● Questions:
a) In the passage about the buprenorphine implant, who is the CEO of Braeburn Pharmaceuticals?
b) Reproduce word for word the stretch of the passage about the buprenorphine implant from "BEBINGER: The implant" through "it's fantastic news.".

● Passage provided:
-=-=-
MARTHA BEBINGER, BYLINE: Labels for the implants are rolling off printing machines today. Trainings begin tomorrow for doctors who want to learn to insert the four matchstick-sized rods containing the drug buprenorphine that staves off opioid cravings. Braeburn Pharmaceuticals CEO Behshad Sheldon says she expects the implant will be available for patients within a month.
BEHSHAD SHELDON: This is just the starting point for us to continue to fight for the cause of patients with opioid addiction.
BEBINGER: The implant is called Probuphine. The head of the National Institute on Drug Abuse calls it a game-changer because it will help addictions patients stay on their meds while their brain circuits recover from the ravages of drug use. And patients prescribed the implant would be much less likely than patients taking pills to sell their medication on the street.
SARAH WAKEMAN: I think it's fantastic news.
BEBINGER: Dr. Sarah Wakeman is medical director of the Substance Use Disorder initiative at Massachusetts General Hospital.
-=-=-
● Supplied records:
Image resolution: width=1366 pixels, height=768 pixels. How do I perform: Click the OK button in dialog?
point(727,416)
-=-=-
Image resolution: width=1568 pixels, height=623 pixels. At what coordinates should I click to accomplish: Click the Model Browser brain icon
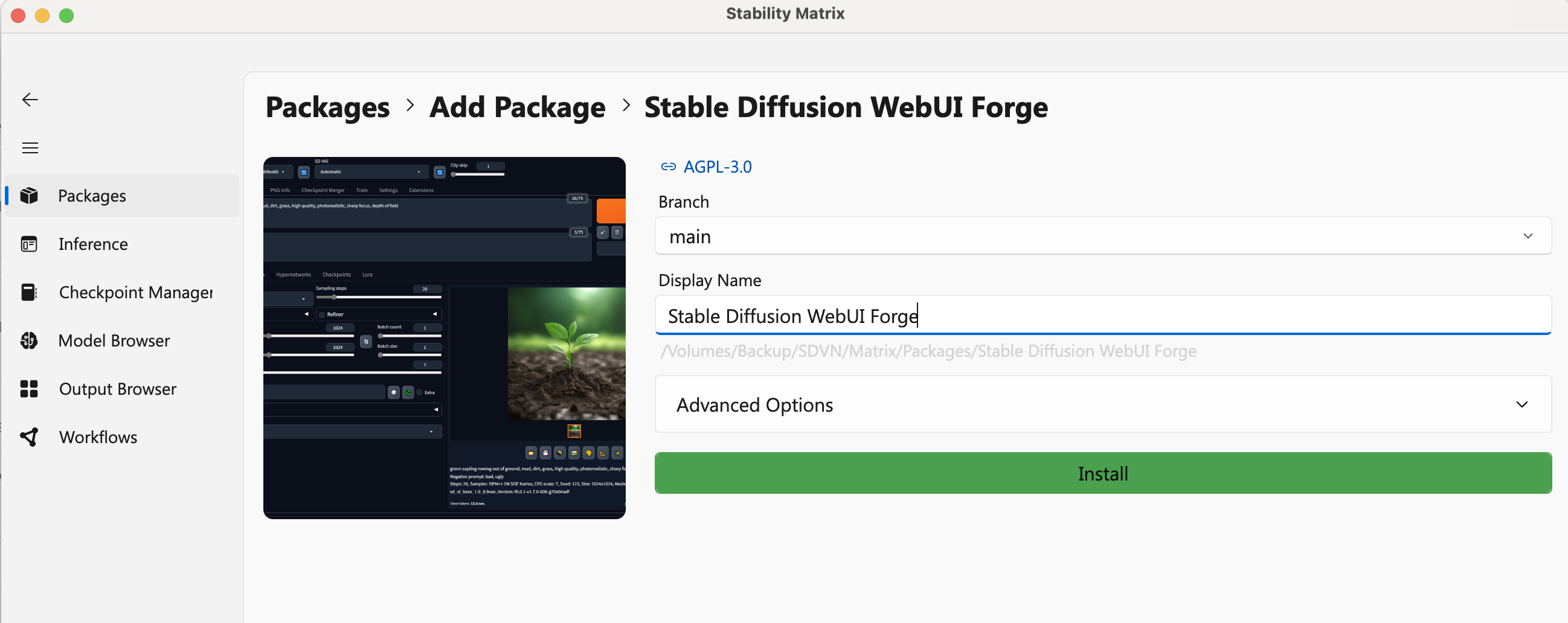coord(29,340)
-=-=-
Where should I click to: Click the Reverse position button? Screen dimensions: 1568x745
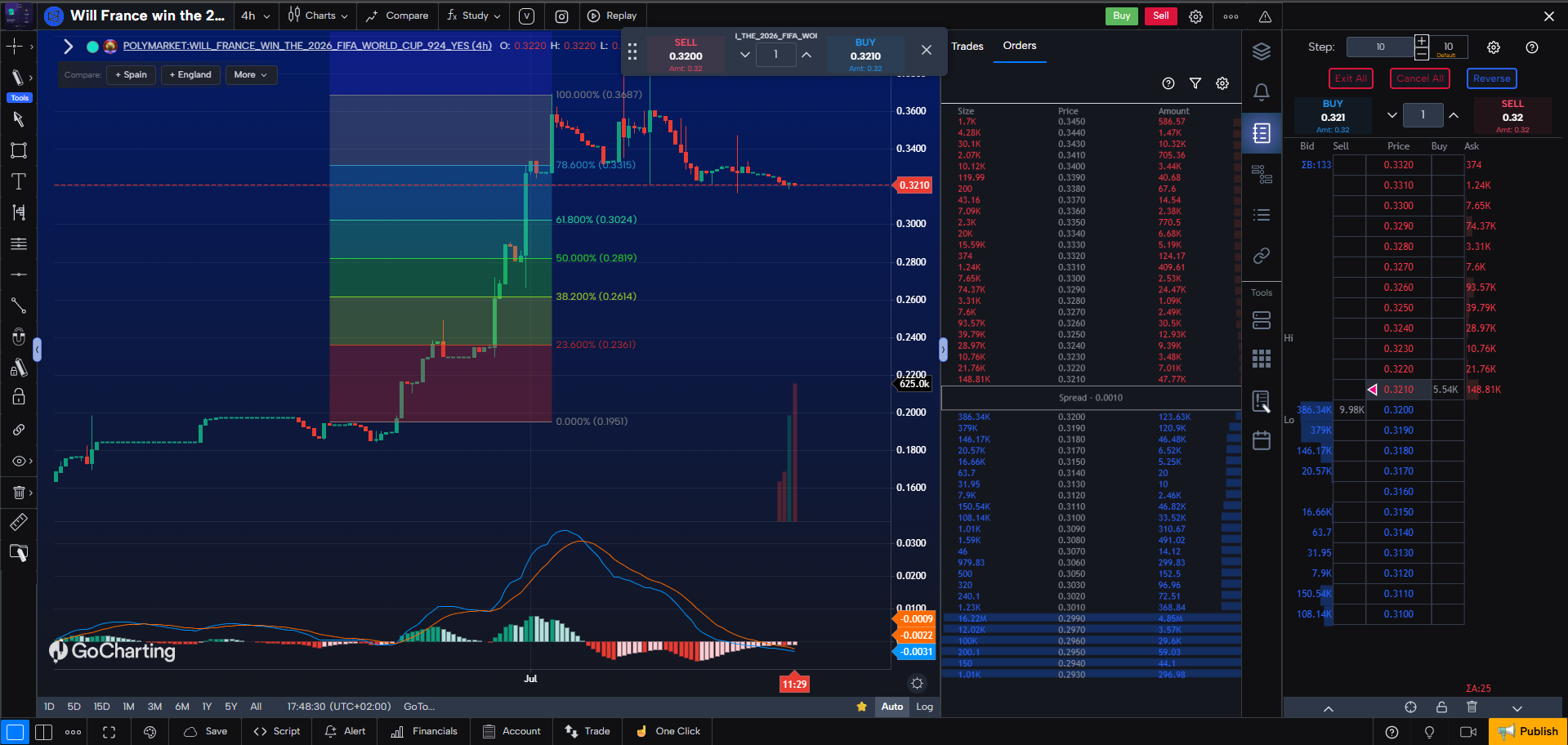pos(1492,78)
-=-=-
● Task responses:
a) Behshad Sheldon

b)
BEBINGER: The implant is called Probuphine. The head of the National Institute on Drug Abuse calls it a game-changer because it will help addictions patients stay on their meds while their brain circuits recover from the ravages of drug use. And patients prescribed the implant would be much less likely than patients taking pills to sell their medication on the street.
SARAH WAKEMAN: I think it's fantastic news.